DESCRIPTION OF SYMBOLS 1 Server 2 Reader / writer 3 Control part 4 Used channel preservation | save part 5 Transmission / reception processing part 6 Transmission / reception part 7 Antenna 8 Random time generator 9 Carrier sense processing part 10 Tag 11 Reader / writer radio wave output range 12 Carrier sense timing generator 13 Calendar clock 14 Reader / writer unique ID setting switch (setting switch)
15 Carrier sense time 16 Carrier sense timing signal generator (signal generator)
100 RFID system

Claims (5)

An RFID reader / writer device in an RFID system having a transmission / reception unit capable of transmitting / receiving a signal to / from an RFID tag using the same channel as an adjacent RFID reader / writer device among a plurality of channels,
A transmission / reception processing unit for processing a signal transmitted to and received from the RFID tag;
A carrier sense processing unit for detecting reception levels of the plurality of channels;
A carrier sense start timing generation unit for generating timing for detecting the reception level in the carrier sense processing unit;
According to the timing generated by the carrier sense start timing generation unit, the connection to the transmission / reception unit is switched from the transmission / reception processing unit to the carrier sense processing unit, and the reception level detected by the carrier sense processing unit is changed. Among them, a control unit that sets a channel using the lowest reception level channel,
With
The RFID reader / writer device, wherein the transmission / reception unit transmits / receives a signal processed in the transmission / reception processing unit using a channel set in the control unit. The carrier sense start timing generator comprises a random time generator that generates a random time within a predetermined time,
The RFID reader / writer device according to claim 1, wherein the control unit switches the connection to the transmission / reception unit from the transmission / reception processing unit to the carrier sense processing unit when the random time has elapsed. The carrier sense start timing generation unit reads time information of the RFID reader / writer device, generates a carrier sense timing signal using the time information and a unique value assigned to each RFID reader / writer device,
The RFID reader / writer device according to claim 1, wherein the control unit switches the connection to the transmission / reception unit from the transmission / reception processing unit to the carrier sense processing unit according to the carrier sense timing signal.
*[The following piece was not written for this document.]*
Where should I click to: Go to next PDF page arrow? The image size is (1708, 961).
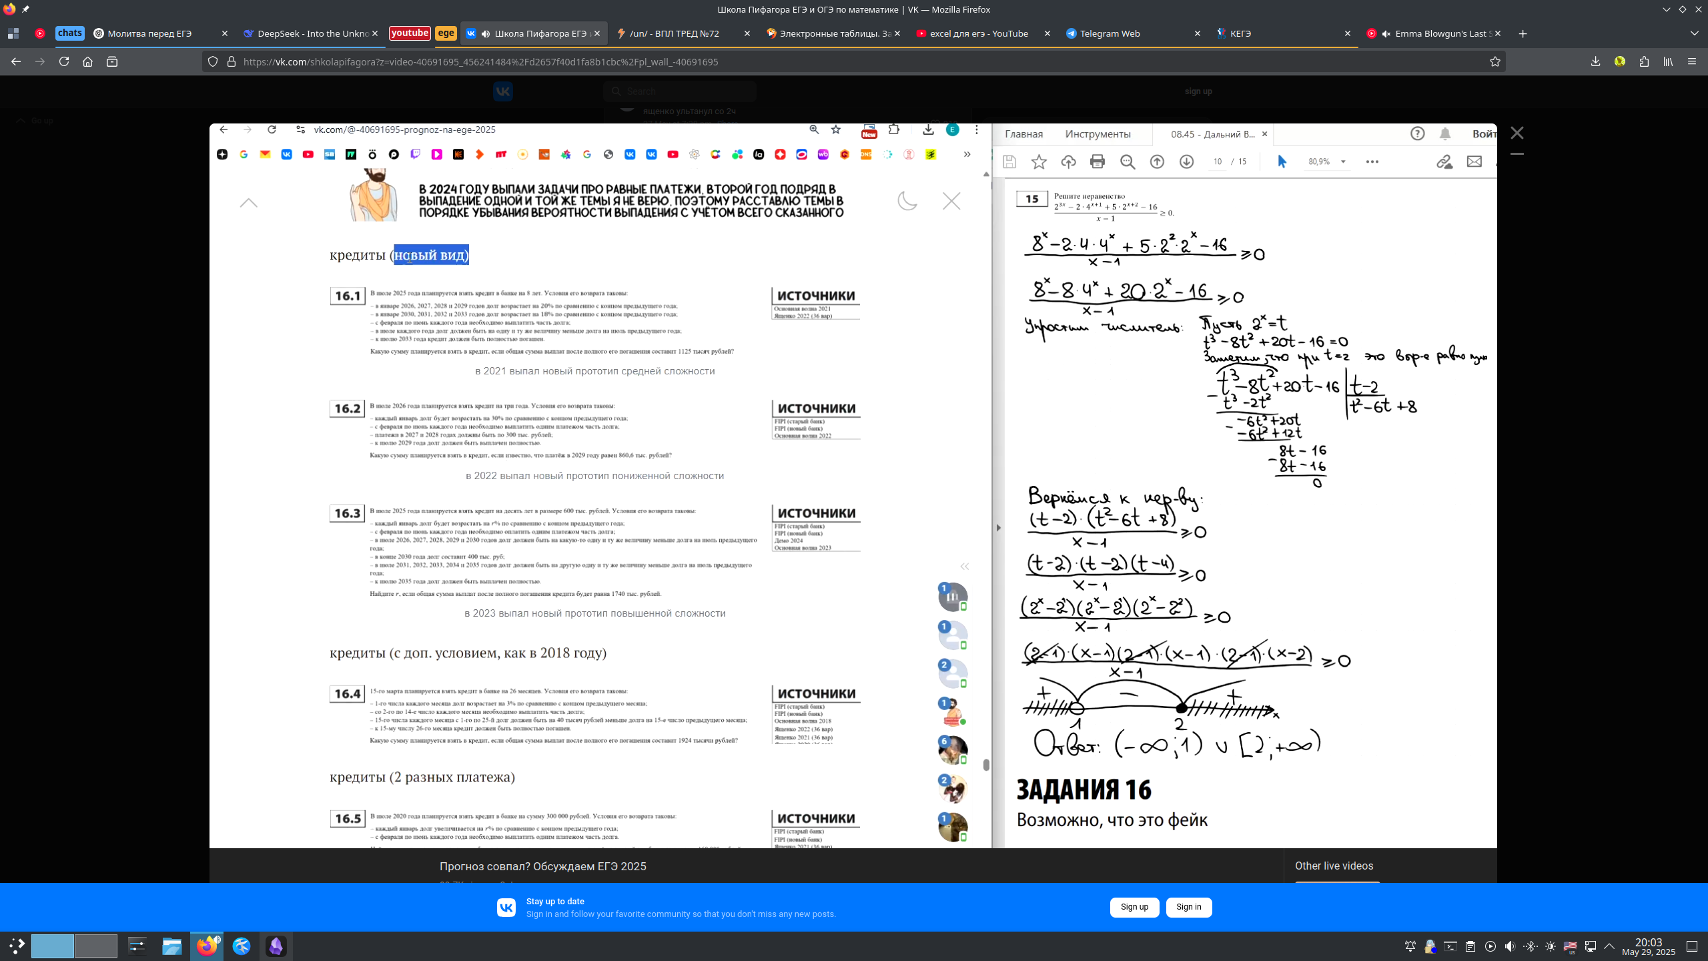(x=1186, y=162)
The carrier sense start timing generation unit reads the time information every predetermined time, and obtains a value obtained by adding a value obtained by adding the eigenvalue to the predetermined carrier sense time to the predetermined time. The RFID reader / writer device according to claim 3, wherein the carrier sense timing signal is generated. A method for controlling an RFID reader / writer device in an RFID system having a transmission / reception unit capable of transmitting / receiving a signal to / from an RFID tag using the same channel as an adjacent RFID reader / writer device among a plurality of channels. There,
Generating timing for detecting the reception level of the plurality of channels;
According to the generated timing, the connection to the transmission / reception unit is changed from the transmission / reception processing unit that processes the signal transmitted to and received from the RFID tag to the carrier sense processing unit that detects the reception levels of the plurality of channels. And switch
Among the detected reception levels, set the channel using the lowest reception level channel,
A method for controlling an RFID reader / writer device, wherein a signal transmitted / received to / from the RFID tag is transmitted / received using the set channel.